Karachi, Pakistan hospital

Holy Family Hospital is a founded by Medical Mission Sisters Roman Catholic rural general hospital in Karachi, Pakistan.

==History==
It was founded in 1948 by the Medical Mission Sisters, a Roman Catholic religious order for women based in Philadelphia, USA. This was at a time when very few health care facilities existed in Pakistan.

The founder of the Medical Mission Sisters, Doctor Anna Maria Dengel arrived in 1920 in Rawalpindi to work as a mission doctor at the 16-bed St. Catherine's Hospital. The hospital evolved into the Holy Family Hospital, Rawalpindi and continued to operate under the auspices of the Roman Catholic Diocese of Islamabad-Rawalpindi until 1977. In that year the diocese was no longer able to bear the financial burden of running the hospital and handed it over to the Government of Punjab. The Medical Mission Sisters went to work and focus exclusively at the Holy Family Hospital, Karachi.

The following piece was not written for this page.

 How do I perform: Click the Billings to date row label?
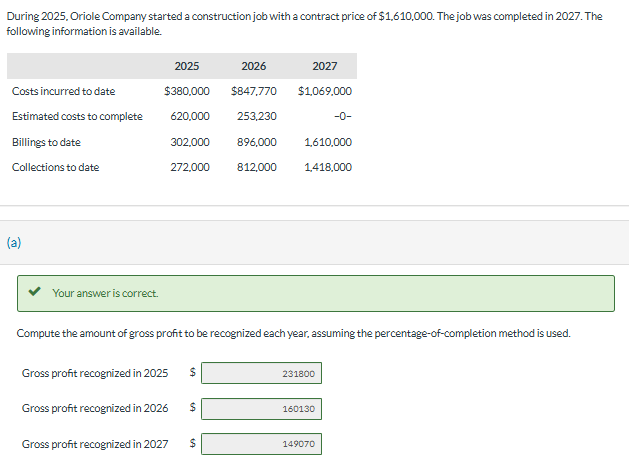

Three of these Sisters worked together from 1967 to 2009 at the Hospital. Sister Elona Stanchak served as Administrator of the 225-bed hospital; Sister Celine Bernier was Directress of Nursing Services; and Sister Helen Marie McGrath taught at the hospital's nursing school. In 2009, they left Pakistan to return to the US. From 2005 to 2009, Sister Celine was on the board of the St. Vincent's Home for the Aged.

What will happen to the Holy Family Hospital, Karachi in times to come is an important question; the institution is a national heritage and a prized possession of the Roman Catholic Archdiocese of Karachi right in the heart of a bustling city and must be governed and administered professionally. Currently Dr. Glenis Piedade D'Sa D'Souza is officiating as Administrator.

Nearly 100 students are enrolled at the Holy Family Hospital nursing school. The students spend 3 years in basic nursing, and a 4th year in midwifery training. The school is registered with the Pakistan Nursing Council.

==Recognition==
This hospital is accredited with the College of Physicians and Surgeons Pakistan to train doctors for specialization in medicine, surgery and obstetrics.

The hospital also has a large facility, the Holy Family Hospital auditorium, which is used for events such as the launch of Agahi, the first Urdu-language Catholic weekly in Pakistan launched in November 2006.

In September 2004, the Health department had identified some private hospitals, including Holy Family Hospital, Karachi as having the facilities where trauma patients could be treated. This is recognition of the high quality care provided and the important role played by the hospital over the years. By 2018, it was considered one of the major hospitals of the city.